SELECTED PASSAGE
⟨

Worm Breeder's Gazette 15(2): 44 (February 1, 1998)
These abstracts should not be cited in bibliographies. Material contained herein should be treated as personal communication and should be cited as such only with the consent of the author.
Department of Medical Genetics,University of British Columbia, Vancouver, B.C., V6T 1Z3, Canada
We are interested in determining the function of the putative C. elegans gene product ZK370.3, which shares sequence identity with human HIP1 (Huntingtin Interacting Protein 1), and Sla2p (Synthetic Lethal with Actin Binding Protein 1) of yeast. ZK370.3 is of particular interest, as its human counterpart is known to interact specifically with the human huntingtin protein. Human huntingtin contains a polymorphic CAG repeat (coding for glutamine) in its first exon, which is responsible for the disease Huntington's chorea. Normal individuals possess between 10-34 repeats, whereas affected individuals typically have more than 36 CAG repeats. It is largely unknown as to how the expanded repeat manifests as disease. One theory suggests that specific subsets of proteins are unable to interact with the mutant huntingtin, which may contribute to the disease phenotype. A screen to identify proteins that interact with human huntingtin identified a protein (HIP1) whose interaction was affected by the size of the glutamine repeat (Kalchman et al. 1997, Wanker et al. 1997). The larger the repeat, the weaker the interaction between huntingtin and HIP1. In collaboration with the Michael Hayden laboratory at the University of British Columbia, we are working to determine if ZK370.3 can interact with human huntingtin. We are currently characterising the gene structure of ZK370.3. Through RT-PCR with the 5' primer containing either the SL1 or SL2 sequence, and the 3' primer being specific to ZK370.3, we have determined that the gene is trans spliced to SL1. With this information, we are employing several strategies to determine the expression pattern of ZK370.3. We are in the process of isolating and characterising deletion mutants corresponding to ZK370.3. Using the protocol described by Moulder and Barstead (http://snmc01.omrf.uokhsc.edu/revgen/RevGen.html), we have screened our UV-TMP library. We are currently characterising a deletion that removes a large portion of ZK370.3. It is hoped that by studying the C. elegans HIP1 counterpart, we may be able to determine its function not only in the nematode, but perhaps its contribution to the disease state in humans.

⟩

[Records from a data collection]
⟨

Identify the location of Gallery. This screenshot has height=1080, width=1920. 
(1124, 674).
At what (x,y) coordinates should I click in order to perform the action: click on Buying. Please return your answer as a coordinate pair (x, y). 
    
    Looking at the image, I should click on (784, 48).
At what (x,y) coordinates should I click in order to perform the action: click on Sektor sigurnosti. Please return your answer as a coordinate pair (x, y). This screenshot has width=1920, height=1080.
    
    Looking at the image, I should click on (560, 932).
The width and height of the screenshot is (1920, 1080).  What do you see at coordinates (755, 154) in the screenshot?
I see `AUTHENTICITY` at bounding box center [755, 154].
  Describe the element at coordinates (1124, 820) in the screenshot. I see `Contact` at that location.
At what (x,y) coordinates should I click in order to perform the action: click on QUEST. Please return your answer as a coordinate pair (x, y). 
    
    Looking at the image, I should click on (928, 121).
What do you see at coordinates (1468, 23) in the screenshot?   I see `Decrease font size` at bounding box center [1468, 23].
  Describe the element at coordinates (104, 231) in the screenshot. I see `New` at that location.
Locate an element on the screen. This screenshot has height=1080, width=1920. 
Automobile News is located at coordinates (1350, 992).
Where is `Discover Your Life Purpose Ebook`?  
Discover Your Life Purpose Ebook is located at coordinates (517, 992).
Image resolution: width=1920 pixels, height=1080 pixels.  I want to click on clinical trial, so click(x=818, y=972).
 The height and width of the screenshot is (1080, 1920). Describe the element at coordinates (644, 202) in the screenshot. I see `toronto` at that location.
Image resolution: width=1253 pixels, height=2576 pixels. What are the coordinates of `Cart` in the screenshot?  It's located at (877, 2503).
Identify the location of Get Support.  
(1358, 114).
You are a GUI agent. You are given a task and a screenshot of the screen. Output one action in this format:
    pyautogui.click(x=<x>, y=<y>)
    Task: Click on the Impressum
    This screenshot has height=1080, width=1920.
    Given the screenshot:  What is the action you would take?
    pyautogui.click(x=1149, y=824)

⟩

Answer these questions from the ZK370.3 abstract.
1. How many CAG repeats do normal individuals possess?
2. Which spliced leader sequence is ZK370.3 trans spliced to?
3. Which library was screened for deletion mutants?

1. Between 10 and 34 repeats.
2. SL1.
3. The UV-TMP library.